With each day that passes in the lame duck, there’s growing frustration and anxiety among advocates and stakeholders, some of whom feel that this may be the last chance in the short-term to get marijuana banking enacted before Republicans reclaim the majority in the House starting on January 3.
For his part, Sen. Cory Booker (D-NJ) has pinned blame on McConnell, telling NJ.com that his vocal opposition to cannabis reform has had a chilling effect of GOP members who might otherwise be amenable to passing legislation that contains SAFE Banking language.
“They’re dead set on anything in marijuana,” he said, referring to Republican leadership. “That to me is the obstacle.”
“The caucus is clearly divided but the people in power in their caucus are clearly against doing anything on marijuana,” he added.
While McConnell’s influence on the issue during the lame duck seems apparent, however, many industry stakeholders feel that Senate Majority Leader Chuck Schumer (D-NY) shares at least some of the blame, arguing that it’s incumbent on him to leverage the Democratic majority and force floor consideration of the incremental reform.
It’s the least he could do, they say, given his earlier promises to bring comprehensive legalization to the floor.
It’s not as if everyone has accepted the idea that a Democratic Senate and GOP House means that incremental reform is dead on arrival in the 118th Congress. There are some who even believe that House Republicans may take the chance to seize the issue from Democrats with their new majority—which is certainly the hope of pro-legalization Rep. Nancy Mace (R-SC).
The congresswoman said in a since-deleted tweet on Wednesday that “SAFE Banking is a good bill and it’s a shame all the misinformation about how its passage was imminent. As we close on the end of the legislative session we must look ahead and look beyond SAFE next Congress.”
The post picked up some attention from advocates and stakeholders before being deleted, but a staffer told Marijuana Moment that the congresswoman plans to expand on her thinking in a Twitter thread on Thursday.
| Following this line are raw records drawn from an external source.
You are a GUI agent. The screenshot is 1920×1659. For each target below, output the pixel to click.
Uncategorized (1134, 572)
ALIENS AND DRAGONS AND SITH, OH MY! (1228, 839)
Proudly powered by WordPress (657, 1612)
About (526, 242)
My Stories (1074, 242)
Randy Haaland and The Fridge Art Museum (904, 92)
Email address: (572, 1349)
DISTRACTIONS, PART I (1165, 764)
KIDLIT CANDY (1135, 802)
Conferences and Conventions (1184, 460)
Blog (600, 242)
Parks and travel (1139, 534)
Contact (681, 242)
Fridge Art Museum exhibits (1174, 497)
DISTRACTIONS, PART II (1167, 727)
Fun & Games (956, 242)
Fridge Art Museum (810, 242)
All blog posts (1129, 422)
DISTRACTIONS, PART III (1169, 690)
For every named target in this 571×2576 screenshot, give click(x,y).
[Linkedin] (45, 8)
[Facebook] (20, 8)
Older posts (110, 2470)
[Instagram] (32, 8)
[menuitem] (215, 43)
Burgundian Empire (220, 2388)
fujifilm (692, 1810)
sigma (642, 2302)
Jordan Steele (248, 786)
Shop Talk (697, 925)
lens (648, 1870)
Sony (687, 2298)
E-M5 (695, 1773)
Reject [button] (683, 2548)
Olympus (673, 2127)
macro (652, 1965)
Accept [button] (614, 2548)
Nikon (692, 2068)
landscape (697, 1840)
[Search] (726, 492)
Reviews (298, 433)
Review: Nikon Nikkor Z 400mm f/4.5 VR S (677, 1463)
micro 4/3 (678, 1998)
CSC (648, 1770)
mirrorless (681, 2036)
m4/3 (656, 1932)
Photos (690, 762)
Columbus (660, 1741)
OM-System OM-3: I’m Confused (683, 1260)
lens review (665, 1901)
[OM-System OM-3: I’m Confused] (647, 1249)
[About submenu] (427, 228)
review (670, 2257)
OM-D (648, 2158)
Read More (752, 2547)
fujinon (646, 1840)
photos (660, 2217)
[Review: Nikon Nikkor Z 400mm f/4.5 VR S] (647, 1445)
As supporters wait to see what actually makes it into the omnibus appropriations legislation, which is now expected to be released in the coming days, there’s been a concerted push from a wide range of interests to pressure lawmakers to get the job done.
One campaign from the Marijuana Policy Project (MPP) picked up particular steam on Wednesday, with major corporate players and celebrities sharing the organization’s call-to-action on SAFE Banking.
Industry players have long been unified around the idea of passing SAFE Banking, and doing so urgently, but the coordinated push this past week has underscored just how high they view the stakes in these final weeks of the lame duck.
Financial organizations including the National Association of Federally-Insured Credit Unions (NAFICU) and Independent Community Bankers of America (ICBA) have also been amplifying their message to lawmakers to get the job done sooner than later.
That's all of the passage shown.